▶ **ABOUT THIS EXERCISE**: Give back the line that contains "Task: Click the Create New button" and every following line, exactly as they appear, through the end of the data.

▶ **DATA FOR PROCESSING**:
• • •
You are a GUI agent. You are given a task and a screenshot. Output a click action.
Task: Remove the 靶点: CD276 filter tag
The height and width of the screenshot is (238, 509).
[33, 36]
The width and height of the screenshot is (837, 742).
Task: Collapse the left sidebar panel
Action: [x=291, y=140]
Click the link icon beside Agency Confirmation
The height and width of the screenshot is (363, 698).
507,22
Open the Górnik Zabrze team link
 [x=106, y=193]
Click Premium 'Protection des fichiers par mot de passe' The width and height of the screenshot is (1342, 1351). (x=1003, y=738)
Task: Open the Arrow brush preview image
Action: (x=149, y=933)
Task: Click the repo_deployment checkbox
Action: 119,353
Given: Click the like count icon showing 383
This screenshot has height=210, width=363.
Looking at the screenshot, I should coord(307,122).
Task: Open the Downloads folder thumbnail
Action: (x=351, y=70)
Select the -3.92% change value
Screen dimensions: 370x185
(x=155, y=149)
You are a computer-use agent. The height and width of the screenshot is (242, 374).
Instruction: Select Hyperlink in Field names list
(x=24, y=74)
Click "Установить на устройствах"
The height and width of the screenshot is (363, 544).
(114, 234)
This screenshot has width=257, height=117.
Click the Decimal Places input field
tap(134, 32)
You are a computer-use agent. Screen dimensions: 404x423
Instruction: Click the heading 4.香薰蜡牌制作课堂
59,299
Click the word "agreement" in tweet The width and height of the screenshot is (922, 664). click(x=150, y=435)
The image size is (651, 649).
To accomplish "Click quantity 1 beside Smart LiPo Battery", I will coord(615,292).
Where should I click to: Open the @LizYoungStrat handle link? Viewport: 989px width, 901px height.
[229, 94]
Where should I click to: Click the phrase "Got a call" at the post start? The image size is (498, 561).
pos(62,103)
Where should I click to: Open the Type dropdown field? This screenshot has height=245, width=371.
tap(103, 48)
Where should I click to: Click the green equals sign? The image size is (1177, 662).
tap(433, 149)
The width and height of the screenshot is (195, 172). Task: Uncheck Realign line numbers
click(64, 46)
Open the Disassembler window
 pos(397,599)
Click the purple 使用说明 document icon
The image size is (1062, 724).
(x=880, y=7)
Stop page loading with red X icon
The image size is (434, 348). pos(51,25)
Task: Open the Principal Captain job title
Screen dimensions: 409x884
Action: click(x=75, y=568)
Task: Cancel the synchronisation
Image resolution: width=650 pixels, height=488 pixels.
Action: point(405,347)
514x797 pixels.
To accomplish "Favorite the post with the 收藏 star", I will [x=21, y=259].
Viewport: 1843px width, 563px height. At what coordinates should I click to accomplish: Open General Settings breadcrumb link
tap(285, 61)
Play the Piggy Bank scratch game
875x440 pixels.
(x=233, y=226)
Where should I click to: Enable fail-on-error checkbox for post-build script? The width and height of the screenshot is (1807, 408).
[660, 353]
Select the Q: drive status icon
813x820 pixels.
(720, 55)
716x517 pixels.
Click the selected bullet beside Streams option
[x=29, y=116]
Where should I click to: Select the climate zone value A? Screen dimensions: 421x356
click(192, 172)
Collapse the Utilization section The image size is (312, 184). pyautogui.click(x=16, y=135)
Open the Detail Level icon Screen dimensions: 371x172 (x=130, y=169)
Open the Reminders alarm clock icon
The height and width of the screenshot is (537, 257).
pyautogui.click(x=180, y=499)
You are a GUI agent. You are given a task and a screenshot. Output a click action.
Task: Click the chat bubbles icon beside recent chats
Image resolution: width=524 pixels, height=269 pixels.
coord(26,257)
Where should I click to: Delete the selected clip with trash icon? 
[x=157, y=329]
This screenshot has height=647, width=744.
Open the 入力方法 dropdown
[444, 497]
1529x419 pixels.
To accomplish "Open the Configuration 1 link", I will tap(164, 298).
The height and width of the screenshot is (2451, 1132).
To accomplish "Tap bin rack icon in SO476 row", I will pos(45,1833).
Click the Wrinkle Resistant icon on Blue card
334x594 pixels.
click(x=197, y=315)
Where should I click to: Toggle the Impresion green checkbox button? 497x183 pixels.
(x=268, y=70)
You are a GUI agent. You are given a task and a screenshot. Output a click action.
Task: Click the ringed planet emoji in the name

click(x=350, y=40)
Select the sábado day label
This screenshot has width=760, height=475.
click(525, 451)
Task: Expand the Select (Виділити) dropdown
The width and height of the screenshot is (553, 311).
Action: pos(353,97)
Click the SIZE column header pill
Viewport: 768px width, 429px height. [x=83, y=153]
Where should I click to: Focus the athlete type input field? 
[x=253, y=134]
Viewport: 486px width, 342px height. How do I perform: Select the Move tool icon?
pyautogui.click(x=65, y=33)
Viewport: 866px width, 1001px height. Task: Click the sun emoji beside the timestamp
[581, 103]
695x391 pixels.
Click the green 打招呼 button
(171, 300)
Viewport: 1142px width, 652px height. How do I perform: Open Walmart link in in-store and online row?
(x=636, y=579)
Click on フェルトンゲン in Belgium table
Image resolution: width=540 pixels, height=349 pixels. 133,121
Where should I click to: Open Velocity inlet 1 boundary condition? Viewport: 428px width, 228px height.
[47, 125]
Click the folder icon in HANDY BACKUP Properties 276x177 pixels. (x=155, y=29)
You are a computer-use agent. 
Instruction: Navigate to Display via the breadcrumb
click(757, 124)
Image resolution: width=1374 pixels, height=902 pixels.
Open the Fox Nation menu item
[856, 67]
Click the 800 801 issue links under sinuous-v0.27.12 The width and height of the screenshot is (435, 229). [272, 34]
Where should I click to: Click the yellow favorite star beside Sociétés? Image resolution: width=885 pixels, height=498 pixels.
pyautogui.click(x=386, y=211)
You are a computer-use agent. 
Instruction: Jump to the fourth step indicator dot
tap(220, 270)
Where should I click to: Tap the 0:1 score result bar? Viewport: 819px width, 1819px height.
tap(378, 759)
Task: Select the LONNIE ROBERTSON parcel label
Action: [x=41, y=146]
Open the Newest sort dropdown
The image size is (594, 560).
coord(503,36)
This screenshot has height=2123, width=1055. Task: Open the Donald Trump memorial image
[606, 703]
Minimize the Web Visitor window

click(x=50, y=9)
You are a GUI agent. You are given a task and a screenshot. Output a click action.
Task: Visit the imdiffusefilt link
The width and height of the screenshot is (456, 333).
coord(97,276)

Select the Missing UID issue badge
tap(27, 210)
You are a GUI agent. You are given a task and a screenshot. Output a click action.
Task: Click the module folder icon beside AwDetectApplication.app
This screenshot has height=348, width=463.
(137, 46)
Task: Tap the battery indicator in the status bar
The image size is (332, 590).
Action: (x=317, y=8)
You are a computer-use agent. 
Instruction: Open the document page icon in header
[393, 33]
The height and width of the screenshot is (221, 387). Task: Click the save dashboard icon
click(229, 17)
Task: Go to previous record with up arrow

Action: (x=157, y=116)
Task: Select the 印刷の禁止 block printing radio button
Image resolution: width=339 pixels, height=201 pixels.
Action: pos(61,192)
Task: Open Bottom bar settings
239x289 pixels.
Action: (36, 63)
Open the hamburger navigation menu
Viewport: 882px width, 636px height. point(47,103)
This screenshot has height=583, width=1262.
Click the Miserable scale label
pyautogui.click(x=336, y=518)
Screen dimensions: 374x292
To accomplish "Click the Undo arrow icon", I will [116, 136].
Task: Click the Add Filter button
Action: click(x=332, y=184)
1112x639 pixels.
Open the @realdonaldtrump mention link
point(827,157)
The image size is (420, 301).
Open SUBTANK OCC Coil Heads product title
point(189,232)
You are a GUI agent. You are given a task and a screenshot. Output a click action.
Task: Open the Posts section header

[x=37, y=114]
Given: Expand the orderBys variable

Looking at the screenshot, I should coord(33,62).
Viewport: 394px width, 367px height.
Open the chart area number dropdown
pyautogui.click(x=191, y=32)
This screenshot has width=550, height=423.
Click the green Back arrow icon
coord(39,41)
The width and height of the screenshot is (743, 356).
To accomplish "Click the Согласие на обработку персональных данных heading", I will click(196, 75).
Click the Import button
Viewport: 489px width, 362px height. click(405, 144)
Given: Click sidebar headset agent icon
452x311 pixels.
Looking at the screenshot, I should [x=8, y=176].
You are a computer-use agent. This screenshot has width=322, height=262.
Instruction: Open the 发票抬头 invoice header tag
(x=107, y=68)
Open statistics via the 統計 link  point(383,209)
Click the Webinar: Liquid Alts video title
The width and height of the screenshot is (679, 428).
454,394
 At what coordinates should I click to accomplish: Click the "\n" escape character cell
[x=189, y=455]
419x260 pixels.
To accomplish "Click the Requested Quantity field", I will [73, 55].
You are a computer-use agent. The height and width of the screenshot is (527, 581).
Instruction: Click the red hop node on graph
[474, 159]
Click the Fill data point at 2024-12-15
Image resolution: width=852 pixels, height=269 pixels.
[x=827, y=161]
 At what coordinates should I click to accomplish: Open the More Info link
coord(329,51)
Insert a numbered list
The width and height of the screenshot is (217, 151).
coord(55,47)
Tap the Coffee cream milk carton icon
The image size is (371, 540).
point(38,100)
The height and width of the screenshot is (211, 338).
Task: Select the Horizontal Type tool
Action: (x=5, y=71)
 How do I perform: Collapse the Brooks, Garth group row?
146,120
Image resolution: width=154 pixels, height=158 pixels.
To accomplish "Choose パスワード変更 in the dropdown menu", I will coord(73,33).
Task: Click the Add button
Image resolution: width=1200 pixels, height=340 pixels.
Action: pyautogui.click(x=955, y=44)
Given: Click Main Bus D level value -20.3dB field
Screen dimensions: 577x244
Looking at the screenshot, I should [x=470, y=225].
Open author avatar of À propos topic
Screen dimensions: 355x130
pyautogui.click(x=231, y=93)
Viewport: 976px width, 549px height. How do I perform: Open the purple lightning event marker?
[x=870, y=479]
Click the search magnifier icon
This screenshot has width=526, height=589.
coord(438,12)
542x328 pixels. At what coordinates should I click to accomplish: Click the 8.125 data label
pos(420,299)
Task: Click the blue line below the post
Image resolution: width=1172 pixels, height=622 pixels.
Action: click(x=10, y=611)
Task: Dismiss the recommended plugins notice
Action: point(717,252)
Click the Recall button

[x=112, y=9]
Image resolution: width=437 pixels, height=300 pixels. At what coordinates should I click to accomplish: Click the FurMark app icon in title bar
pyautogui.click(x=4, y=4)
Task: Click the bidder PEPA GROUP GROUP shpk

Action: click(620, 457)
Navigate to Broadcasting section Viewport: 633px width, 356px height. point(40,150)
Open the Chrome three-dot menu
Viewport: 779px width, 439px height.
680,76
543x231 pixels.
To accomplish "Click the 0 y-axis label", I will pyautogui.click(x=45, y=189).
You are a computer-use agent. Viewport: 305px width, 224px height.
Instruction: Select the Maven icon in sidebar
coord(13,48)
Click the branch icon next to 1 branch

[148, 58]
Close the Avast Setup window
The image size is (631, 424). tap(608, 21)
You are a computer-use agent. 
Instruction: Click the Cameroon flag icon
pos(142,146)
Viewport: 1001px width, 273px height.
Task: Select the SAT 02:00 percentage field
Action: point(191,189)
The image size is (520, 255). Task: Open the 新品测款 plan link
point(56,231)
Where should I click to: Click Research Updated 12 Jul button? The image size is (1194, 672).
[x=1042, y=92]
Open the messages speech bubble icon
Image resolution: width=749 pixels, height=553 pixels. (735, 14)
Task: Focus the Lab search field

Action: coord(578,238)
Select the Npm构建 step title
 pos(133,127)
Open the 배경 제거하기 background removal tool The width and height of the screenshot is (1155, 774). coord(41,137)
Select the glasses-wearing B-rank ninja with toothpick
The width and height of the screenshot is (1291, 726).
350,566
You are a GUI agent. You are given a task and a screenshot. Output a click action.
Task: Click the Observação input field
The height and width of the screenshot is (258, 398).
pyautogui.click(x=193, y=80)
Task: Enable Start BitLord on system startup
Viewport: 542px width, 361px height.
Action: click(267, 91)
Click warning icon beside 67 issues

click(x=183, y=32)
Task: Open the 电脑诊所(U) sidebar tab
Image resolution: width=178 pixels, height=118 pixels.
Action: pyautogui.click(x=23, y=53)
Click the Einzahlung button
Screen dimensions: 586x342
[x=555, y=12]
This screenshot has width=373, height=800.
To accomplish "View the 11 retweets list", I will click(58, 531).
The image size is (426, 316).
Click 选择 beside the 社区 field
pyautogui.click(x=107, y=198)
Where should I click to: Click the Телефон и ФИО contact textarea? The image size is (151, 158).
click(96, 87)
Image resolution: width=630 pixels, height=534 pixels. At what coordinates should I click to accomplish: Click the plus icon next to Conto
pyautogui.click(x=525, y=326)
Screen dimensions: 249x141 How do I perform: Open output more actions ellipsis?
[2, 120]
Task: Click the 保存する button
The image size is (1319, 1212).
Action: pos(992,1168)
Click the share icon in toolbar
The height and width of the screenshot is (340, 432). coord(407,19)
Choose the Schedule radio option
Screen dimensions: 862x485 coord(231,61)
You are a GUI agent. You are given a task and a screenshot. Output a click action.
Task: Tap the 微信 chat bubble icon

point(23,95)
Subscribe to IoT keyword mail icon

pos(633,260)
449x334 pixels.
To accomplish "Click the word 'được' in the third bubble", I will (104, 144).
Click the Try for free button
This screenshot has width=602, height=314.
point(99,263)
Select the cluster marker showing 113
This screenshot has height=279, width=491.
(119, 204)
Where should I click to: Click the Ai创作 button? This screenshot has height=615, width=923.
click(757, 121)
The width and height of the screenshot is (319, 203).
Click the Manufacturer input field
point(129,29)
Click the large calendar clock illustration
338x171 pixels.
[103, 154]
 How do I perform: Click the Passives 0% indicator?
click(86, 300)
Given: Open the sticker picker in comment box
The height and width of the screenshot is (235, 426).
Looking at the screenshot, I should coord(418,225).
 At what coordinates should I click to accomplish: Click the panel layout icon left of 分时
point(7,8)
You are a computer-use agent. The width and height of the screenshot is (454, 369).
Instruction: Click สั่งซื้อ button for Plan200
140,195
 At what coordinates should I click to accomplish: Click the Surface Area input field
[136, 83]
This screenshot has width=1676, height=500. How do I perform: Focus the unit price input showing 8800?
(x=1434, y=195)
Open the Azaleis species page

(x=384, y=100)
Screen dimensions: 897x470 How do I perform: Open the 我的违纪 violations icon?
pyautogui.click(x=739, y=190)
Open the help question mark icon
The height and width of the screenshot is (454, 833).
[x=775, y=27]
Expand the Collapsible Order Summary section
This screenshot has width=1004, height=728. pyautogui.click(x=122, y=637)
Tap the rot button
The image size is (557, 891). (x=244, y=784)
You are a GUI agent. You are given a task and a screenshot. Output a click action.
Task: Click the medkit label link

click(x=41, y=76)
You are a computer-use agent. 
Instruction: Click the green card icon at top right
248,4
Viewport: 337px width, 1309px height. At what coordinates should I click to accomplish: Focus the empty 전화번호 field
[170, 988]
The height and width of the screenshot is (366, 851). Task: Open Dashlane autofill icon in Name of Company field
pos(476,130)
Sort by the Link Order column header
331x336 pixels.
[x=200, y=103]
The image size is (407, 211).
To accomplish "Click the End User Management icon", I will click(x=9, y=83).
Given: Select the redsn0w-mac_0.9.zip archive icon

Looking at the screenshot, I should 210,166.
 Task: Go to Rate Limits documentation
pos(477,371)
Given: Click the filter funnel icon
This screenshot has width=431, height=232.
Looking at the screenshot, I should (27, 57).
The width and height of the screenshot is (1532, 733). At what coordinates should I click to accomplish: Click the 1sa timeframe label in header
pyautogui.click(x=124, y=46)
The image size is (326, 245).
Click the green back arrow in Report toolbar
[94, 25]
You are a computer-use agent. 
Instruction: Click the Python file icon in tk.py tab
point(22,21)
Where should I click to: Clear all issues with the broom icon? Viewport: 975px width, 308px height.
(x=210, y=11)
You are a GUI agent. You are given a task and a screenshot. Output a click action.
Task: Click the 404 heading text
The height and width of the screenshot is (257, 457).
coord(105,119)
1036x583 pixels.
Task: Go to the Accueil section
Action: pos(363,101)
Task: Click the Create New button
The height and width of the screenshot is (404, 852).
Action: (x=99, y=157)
• • •
▶ **SOLUTION FOR THIS EXERCISE**:
Task: Click the Create New button
The height and width of the screenshot is (404, 852).
Action: (x=99, y=157)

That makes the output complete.